Thursday, May 10, 2012

More Commentary on the President's Statement: Balm for Souls of Gay Youth

More commentary on yesterday's statement: this set of articles all draw my attention because they note that, above and beyond any political haggling and calculation that may attend a statement like yesterday's statement, there are real human beings whose real human lives are radically affected by statements like the president's announcement yesterday--or, at the other end of the spectrum, by the actions in North Carolina the day before, and the ugly and downright demonic rhetoric now pouring out of the mouths of many Christians who fatuously imagine the North Carolina vote was a victory over evil.

As amaeryllis says in her tweet cited in this posting by Annie-Rose Strasser at Think Progress, what the president did and said will have an important effect on younger Americans who happen to be gay--and on those who care about the future of these younger gay Americans:

I'm going to bet people saying President Obama's support "means nothing" never comforted a 15 yr old gay kid asking why everyone hates him.

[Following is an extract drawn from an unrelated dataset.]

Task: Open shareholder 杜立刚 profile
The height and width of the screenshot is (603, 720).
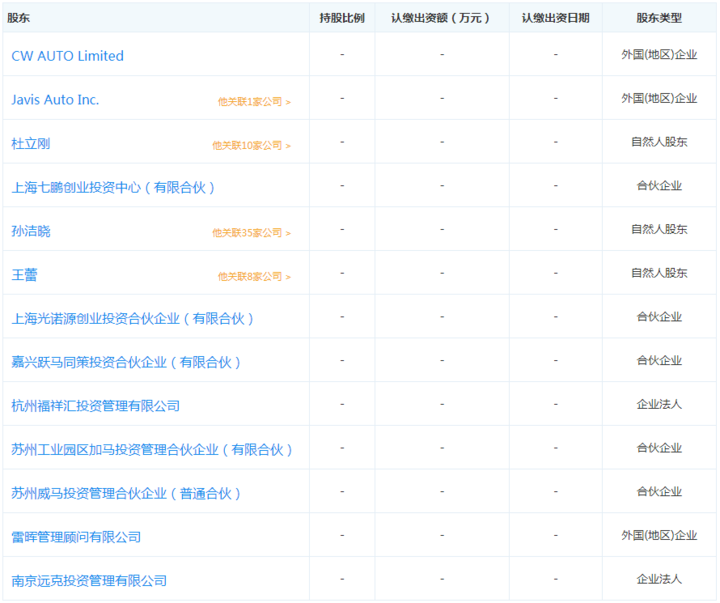Action: pyautogui.click(x=31, y=143)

To me, that says it all: about why statements like yesterday's statement are important.  And why the continued silence of the U.S. Catholic bishops about attacks on gay teens, when these gentlemen can't say enough to condemn their gay brothers and sisters and can't do or spend enough to rip away our human rights and human dignity, is so obscene.  

Gay writer Edmund White makes a similar point in his statement at Salon about how the president's words bring balm to the souls of many of us who have lived through years of unimaginable soul-twisting hardship invented by "Christian" and "holy" people to dehumanize us--for their seeming delight, and because dehumanizing their gay brothers and sisters seems to reinforce their unfounded assumption that they are the holy and righteous insofar as they retain the power to reduce fellow human beings to dirt.

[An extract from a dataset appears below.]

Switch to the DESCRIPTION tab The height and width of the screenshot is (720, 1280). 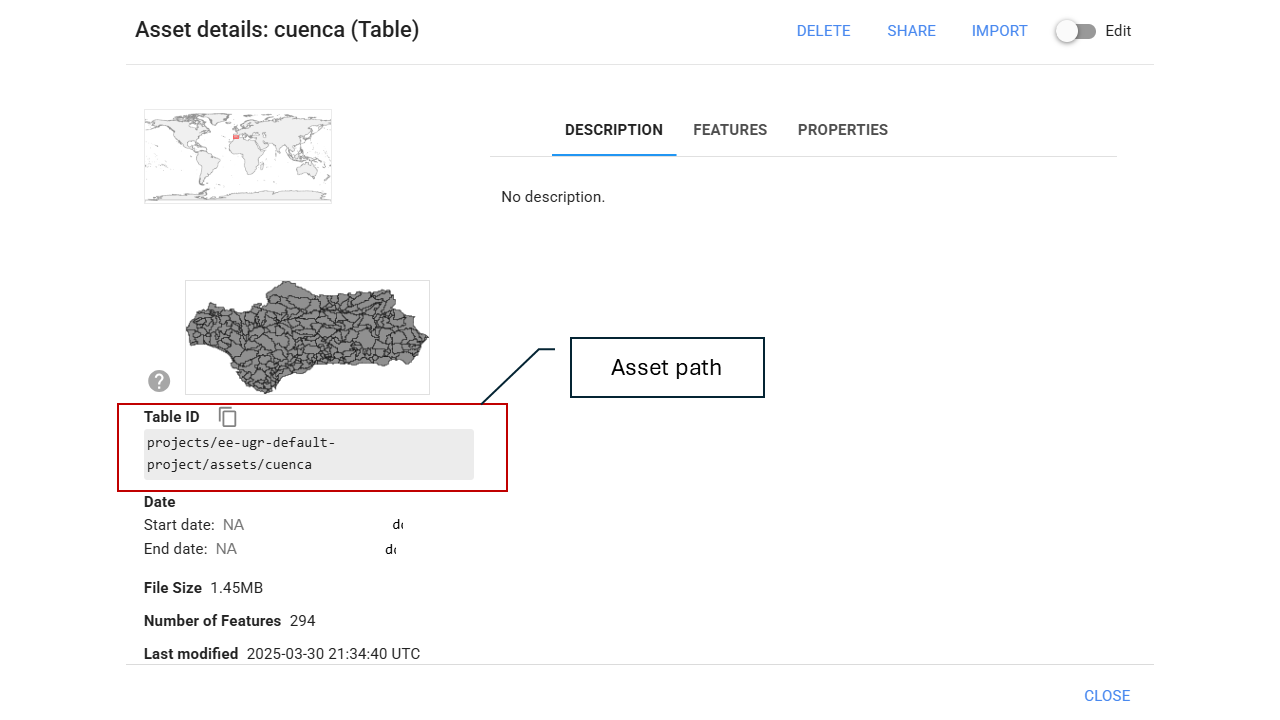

And as White speaks of his experiences as a gay man in his 70s, I think of the younger Americans who cannot help but have an easier path now, due to the words the president dared to speak yesterday--words my own church leaders adamantly refuse to speak, while they hurl condemnations and collaborate with those who want to reduce me and my kind to human dirt.

Andrew Sullivan makes these points explicit in his fine commentary entitled "Obama Lets Go of Fear" yesterday.  As he writes, 

So let me simply say: I think of all the gay kids out there who now know they have their president on their side. I think of Maurice Sendak, who just died, whose decades-long relationship was never given the respect it deserved. I think of the centuries and decades in which gay people found it  impossible to believe that marriage and inclusion in their own families was possible for them, so crushed were they by the weight of social and religious pressure. I think of all those in the plague years shut out of hospital rooms, thrown out of apartments, written out of wills, treated like human garbage because they loved another human being. I think of Frank Kameny. I think of the gay parents who now feel their president is behind their sacrifices and their love for their children.

And Jay Michaelson reminds us at Religion Dispatches of the specifically religious roots of the president's statement, and how, above and beyond the ongoing debates about where to fit gay dirt into holy human and ecclesial communities,  it comes down on the side of religious values and affirmations that no Jewish or Christian community of faith can forfeit, and still call itself authentically Judaeo-Christian:

Obama’s thoughtful statement sends a different message. It says that values like introspection, compassion, and justice support, rather than oppose, equality for LGBT people. We can interpret Leviticus, Romans, and Corinthians ten ways from Sunday. But what we can’t ignore are the calls to justice and compassion.

To which I can't see any other possible response than, Amen.  And continued shame on the heads of the Catholic hierarchy and the many, many churched folks in North Carolina who have just passed legislation motivated solely by spite and designed solely to reduce their gay brothers and sisters to a lower level of dirt than they occupied before this week's vote.